*PASSAGE TO READ*

Filthy literature littered the city streets like the propaganda air blitzes of World War II. The subway would be renamed "Soul Train." The elevators in City Hall would be removed because blacks would prefer to change floors by swinging from the cables. (Anderson, temporarily regaining his jocularity, plastered the flyers like art posters all over his work cubicle. Most black staffers knew it was laughing to kee from crying. Whites grew more silent.) In the police stations, reports were whispered about fights between longtime black and white squad-car partners. Flyers proclaiming the new city of "Chicongo," with crossed drumsticks as the city seal, were tacked to police station bulletin boards. The schools actually formulated plans to deal with racial violence, just in case.
I brought the madness from the streets into work with me.
I dissected why some people had cultivated my friendship, why I was so quick to offer it unconditionally, straining as hard as they to prove a point -- to say, see how easy it is if we all just smile and pretend?
I had put so much effort into belonging, and the whites in my professional and social circles had put so much effort into making me feel as if I belonged, that we all deceived ourselves. There is always joking about "it" -- those matchings of suntans against black skin, or the exchange of dialect or finding common ground on the evils of racism. But none of us had ever dealt with the deeper inhibitions, myths and misperceptions that this society has force-fed us. The issue is there, no matter the social strata.
Now I know solving the racial problem will take more than living, marrying and going to school together and all of those other laudable but naive goals I defend. This episode made even these first steps seem so far from reach.
What is there, then, to believe in? Who was I to trust? How was I to know which whites were good and which were bad? How many of my coworkers wouldn't even want me next door? After all of these years of lunch dates and the familial togetherness that comes naturally from working next to someone 40 hours a week, how could I know who was on the level? If I was feeling this way, what were my brothers and sisters in the street feeling? Could this town be razed in a deranged moment?
What litmus test could I devise? I distanced myself from everyone white, watching, listening, for hints of latent prejudice. But there were no formulas to follow. Even an expression of support for Washington would not convince me, so certain was I of everyone's dissemblance. I drew up a mental list of those whites who could and could not be trusted. Revelation after revelation, doubt after doubt assaulted me.
First on the list was Kay -- bouncy, smiley Kay. (No real names are used.) How she had used me all of these years, like a black pet, to prove her liberalism. I was safe; she could show me off without ever having to deal with the real issue. The next time she came skipping in to show me the "neat" pair of shoes she had found during her lunch hour or to talk about the "neat" movie she had seen or the "neat" restaurant we should try, I would throledw my dictionary at her and advise her that having one black person -- me -- on her Christmas card list did not make her socially aware.
What about Clark? He always said the right things about race, viewed injustice with the proper alarm. But suddenly I questioned his sincerity. The next time he showed up at my office door, I would make him halt at the threshold. I would deny entry to my neighborhood on the ground that he was white. Then ask how it felt to be discriminated against to make the point that his talk was just that. What did he know? He had not lived in this skin.
What about Ken, kind-eyed, sensitive, cultured, thoughtful, cerebral Ken? No, he couldn't be a racist. Or could he?

*ENTRIES SUPPLIED*
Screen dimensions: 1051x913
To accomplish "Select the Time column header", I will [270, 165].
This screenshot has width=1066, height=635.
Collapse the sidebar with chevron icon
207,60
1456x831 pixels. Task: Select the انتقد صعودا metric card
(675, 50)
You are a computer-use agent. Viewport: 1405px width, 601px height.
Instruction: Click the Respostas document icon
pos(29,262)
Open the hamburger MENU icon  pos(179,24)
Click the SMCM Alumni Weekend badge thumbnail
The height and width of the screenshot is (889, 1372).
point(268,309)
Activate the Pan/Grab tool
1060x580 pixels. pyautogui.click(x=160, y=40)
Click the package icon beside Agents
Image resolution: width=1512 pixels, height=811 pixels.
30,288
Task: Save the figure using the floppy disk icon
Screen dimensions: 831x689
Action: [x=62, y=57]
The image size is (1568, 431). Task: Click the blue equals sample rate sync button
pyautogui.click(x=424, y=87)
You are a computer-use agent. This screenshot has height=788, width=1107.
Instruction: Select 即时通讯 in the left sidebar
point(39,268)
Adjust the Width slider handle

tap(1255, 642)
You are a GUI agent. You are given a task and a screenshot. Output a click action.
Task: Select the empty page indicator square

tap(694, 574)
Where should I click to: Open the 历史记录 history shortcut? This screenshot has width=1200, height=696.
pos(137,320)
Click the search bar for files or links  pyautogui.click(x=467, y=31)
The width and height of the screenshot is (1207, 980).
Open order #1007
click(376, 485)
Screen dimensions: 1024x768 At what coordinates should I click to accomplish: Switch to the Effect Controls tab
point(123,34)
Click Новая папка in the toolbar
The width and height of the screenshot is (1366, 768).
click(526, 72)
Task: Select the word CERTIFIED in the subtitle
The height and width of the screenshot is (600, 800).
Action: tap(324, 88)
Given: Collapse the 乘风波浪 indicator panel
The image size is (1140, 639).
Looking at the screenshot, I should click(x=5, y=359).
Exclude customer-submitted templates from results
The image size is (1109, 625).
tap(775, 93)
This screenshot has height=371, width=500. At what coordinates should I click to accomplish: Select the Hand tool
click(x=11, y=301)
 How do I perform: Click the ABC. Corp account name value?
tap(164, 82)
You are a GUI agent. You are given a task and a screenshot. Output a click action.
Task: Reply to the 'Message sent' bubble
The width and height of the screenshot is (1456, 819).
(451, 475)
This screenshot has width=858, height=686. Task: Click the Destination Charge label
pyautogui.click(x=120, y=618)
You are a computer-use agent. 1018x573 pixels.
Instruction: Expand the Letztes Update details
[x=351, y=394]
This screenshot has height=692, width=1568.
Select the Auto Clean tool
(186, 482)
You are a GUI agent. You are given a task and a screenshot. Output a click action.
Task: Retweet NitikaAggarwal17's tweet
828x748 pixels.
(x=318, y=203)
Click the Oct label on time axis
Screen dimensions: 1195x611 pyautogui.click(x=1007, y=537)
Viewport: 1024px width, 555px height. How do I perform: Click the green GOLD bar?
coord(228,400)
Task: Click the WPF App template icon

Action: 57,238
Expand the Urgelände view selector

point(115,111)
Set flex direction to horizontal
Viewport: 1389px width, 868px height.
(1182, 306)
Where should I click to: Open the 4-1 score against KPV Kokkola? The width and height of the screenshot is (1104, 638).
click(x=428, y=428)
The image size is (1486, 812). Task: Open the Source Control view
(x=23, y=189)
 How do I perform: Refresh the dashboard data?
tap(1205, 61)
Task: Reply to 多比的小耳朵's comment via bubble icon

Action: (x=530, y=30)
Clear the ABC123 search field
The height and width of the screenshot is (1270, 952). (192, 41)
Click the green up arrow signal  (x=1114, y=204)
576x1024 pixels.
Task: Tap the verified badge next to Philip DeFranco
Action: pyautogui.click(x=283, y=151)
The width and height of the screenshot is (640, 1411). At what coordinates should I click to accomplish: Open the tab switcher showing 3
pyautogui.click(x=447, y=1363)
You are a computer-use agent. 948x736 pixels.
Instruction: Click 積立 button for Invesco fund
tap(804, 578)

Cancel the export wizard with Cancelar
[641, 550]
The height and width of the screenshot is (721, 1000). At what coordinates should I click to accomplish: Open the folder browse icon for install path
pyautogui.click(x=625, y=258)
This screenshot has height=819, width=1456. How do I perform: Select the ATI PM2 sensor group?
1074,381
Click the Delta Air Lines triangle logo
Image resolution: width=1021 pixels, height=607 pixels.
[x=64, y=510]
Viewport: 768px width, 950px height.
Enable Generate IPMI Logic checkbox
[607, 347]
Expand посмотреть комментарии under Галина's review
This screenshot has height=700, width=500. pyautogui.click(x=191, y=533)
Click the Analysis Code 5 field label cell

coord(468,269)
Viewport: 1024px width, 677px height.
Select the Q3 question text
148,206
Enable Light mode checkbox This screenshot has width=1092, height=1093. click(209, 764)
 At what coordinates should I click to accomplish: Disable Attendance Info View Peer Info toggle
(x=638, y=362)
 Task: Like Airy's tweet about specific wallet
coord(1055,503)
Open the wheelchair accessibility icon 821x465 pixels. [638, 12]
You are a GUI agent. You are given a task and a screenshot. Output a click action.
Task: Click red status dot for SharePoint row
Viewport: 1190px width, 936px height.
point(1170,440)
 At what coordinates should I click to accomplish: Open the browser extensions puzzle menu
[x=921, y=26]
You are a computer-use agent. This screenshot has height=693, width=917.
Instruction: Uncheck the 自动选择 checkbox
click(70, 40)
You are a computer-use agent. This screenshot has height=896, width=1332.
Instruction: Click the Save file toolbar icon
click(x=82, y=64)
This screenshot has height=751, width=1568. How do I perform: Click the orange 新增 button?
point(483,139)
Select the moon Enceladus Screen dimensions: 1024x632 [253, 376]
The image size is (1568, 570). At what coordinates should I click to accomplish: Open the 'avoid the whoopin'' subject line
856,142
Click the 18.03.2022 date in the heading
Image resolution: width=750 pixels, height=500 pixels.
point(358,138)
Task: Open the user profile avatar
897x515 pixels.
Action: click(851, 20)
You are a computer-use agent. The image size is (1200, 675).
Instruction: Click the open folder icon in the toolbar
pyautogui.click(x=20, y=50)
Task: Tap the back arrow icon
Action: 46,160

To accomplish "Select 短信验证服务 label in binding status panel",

*WHAT TO WORK ON*
a) In the essay on race and trust, rewrite the part that opens with the words containing "I brought the" and closes with "the social strata.", substituting "chaos" for "madness".
b) For each statement below, state whether it agrees with the essay on race and trust, answering yes or no and quoting the deciding words of the essay.
(i) The writer pulled away from everyone white.
(ii) The people discussed in the essay are identified by their real names.
(iii) Clark is described as kind-eyed and cultured.
c) Extend the essay on race and trust, beginning after its final sentence.

*ANSWERS FOR THIS EXERCISE*
a)
I brought the chaos from the streets into work with me.
I dissected why some people had cultivated my friendship, why I was so quick to offer it unconditionally, straining as hard as they to prove a point -- to say, see how easy it is if we all just smile and pretend?
I had put so much effort into belonging, and the whites in my professional and social circles had put so much effort into making me feel as if I belonged, that we all deceived ourselves. There is always joking about "it" -- those matchings of suntans against black skin, or the exchange of dialect or finding common ground on the evils of racism. But none of us had ever dealt with the deeper inhibitions, myths and misperceptions that this society has force-fed us. The issue is there, no matter the social strata.

b)
(i) Yes: "I distanced myself from everyone white"
(ii) No: "(No real names are used.)"
(iii) No: "What about Ken, kind-eyed, sensitive, cultured, thoughtful, cerebral Ken?"

c)
What about Nan, with whom I had traveled? She headed the boards of church agencies in the poorest black neighborhoods. Now there was an exception. We had talked about race matters, about matters of the heart, about the differences that somehow did not alter those things that made us the same.
What about Lydia in Michigan, who had shared all my life's secrets? She, too, passed.
It would be so easy just to dismiss everyone white. Why was it so easy for whites to classify me -- "the blacks," or you exceptional blacks and the rest of "the blacks" -- but not so easy for me to classify them?
When white friends began to initiate conversation with, "Well, I'm no racist but -- ", I no longer had to worry about my test. Everyone was suspect.
Bitter am I? That is mild. This affair has cemented my journalist's acquired cynicism, robbing me of most of my innate black hope for true integration. It has made me sparkle as I reveled in the comradeship of blackness. It has banished me to nightmarish bouts of sullenness. It has made me weld on a mask, censor every word, rethink every thought. It has put a face on the evil that no one wants to acknowledge is within them. It has made me mistrust people, white and black. This battle has made me hate. And that hate does not discriminate.
I've abhorred the gaggles of smug, giggly little white kids, out spending daddy's money, who start life a thousand yards ahead of black kids. I've detested my colleagues at the Chicago Tribune, whose antiseptic suburban worlds are just as narrow, who pretend to have immense racial concerns and knowledge but who don't know blacks other than me and who haven't even come in touch with ordinary whites in decades.
I've been repulsed by the scruffy black kids with their shoeshine kits on glitzy Michigan Avenue, all too real a reminder of the station to which some would like to remand blacks and the limits that I've tried to overcome. I've detested the pin-striped white junior executives who make their contribution to race relations in the quarters they flick to these kids. (Fortunately, I've noticed no rubs of the kids' head for good luck.)
And of course, I've despised the bigots, the only group toward whom I do not continually have to re-examine my emotions.
The election has come and gone. Washington won, but to look at the battlefield, the rebuilding that must be done is defeating.
I have resumed lunching with some of the white colleagues I avoided for weeks, though the conversation will stay forever circumscribed. Some have fallen away, failures of my litmus test. New ones have been found. But no white will ever be trusted so readily again with the innermost me. It is difficult to have the same confidence in my judgment about whites that I used to have. It is difficult to say "friend."
Is that saying I have become a bigot? Let's just say I have returned to the fold, have become "integration shy." At least I tried once to extend my hand, which is more than most whites can say; they do not encounter enough blacks in their lifetime to try.
Why is Chicago this way? Why my beloved city, so vital, so prosperous, so exhilarating? I do not have an answer. I wish I did.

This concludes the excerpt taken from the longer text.